**PROBLEM DETAILS**
Going through the lines below, tally those that include "agent", and give only the number.

Stored data:
Content starts

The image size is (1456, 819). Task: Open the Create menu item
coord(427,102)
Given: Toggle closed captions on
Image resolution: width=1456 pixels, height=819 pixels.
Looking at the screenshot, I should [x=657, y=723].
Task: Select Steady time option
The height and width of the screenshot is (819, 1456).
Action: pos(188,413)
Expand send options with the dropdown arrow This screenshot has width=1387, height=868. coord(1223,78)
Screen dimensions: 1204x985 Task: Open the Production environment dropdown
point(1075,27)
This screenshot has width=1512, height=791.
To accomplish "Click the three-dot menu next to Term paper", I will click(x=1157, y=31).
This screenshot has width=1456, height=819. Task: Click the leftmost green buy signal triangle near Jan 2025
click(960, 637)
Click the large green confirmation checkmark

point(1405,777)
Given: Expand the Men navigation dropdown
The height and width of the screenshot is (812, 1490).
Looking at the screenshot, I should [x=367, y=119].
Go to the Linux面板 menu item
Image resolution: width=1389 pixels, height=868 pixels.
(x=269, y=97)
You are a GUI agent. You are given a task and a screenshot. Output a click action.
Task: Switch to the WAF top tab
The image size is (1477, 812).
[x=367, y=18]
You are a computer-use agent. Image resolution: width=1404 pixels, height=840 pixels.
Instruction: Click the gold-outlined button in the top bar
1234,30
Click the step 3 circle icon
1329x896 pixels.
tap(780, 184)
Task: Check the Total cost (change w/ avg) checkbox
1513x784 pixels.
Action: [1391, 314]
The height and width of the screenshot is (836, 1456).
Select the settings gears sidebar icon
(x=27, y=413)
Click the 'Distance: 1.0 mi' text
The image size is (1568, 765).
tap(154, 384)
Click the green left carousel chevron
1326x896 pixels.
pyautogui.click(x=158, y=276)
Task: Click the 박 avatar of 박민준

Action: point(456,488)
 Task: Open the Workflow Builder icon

Content ends

**RESULT**
2